Underscoring its traditional petroleum know-how, Sapphire even boasts a former BP global refining executive as its president. Many critics of crop-based biofuels like corn ethanol or soybean biodiesel have a soft spot for rapid-growing algae, which they say can be produced in much higher yields without disrupting large areas of land or food prices. And they absorb carbon dioxide, to boot.
Chemistry doesn’t seem to be a problem: algae fuel blends have been successfully tested in airplanes and cars. The remaining question is logistics: how to raise, collect and crush enough fat-rich algae cells to replace significant quantities of crude oil at an acceptable price. Replacing even a run-of-the-mill 50,000 barrel a day Gulf of Mexico oil platform – which accounts for 0.25% of total U.S. oil consumption – seems like a logistical nightmare. A deepwater oil platform costs billions of dollars, but the crude doesn’t have to be grown – it’s been sitting there for millions of years waiting to be pumped out.

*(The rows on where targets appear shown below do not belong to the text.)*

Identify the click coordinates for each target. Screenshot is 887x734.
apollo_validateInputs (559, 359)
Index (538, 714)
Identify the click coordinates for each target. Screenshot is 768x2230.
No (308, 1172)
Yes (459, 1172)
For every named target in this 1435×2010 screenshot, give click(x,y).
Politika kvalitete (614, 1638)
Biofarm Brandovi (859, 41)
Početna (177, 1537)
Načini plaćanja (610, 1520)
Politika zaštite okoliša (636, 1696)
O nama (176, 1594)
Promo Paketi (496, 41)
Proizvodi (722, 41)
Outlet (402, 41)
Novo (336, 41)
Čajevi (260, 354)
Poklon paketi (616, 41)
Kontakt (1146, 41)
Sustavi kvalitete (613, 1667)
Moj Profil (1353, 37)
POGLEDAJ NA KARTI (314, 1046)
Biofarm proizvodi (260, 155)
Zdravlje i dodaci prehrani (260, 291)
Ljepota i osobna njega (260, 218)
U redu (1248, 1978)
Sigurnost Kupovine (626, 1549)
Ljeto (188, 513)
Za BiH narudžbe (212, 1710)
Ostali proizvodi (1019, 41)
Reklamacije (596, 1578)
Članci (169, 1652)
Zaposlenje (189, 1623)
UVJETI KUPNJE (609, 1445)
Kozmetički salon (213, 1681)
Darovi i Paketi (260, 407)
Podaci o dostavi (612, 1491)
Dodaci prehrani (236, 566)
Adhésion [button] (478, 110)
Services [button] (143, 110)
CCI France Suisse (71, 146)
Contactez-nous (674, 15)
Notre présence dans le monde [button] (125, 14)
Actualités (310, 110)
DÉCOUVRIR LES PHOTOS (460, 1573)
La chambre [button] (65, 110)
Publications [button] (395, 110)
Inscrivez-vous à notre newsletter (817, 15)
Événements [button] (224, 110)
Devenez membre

But bridging that gap is what the Fed money is for – and it’s clear that the government thinks it’s better spent in algae than in traditional crops; on Friday, the DOE awarded more than $120 million in grants to algae-related projects. (In addition to Sapphire, which got the single-largest amount, Algenol Biofuels and Solazyme got grants.)
The federal infusion is a big boost for Sapphire, one of the best-funded algae outfits (and backed by Bill Gates’ investment vehicles, Cascade Investment). It nearly doubles the amount it has raised from private investors.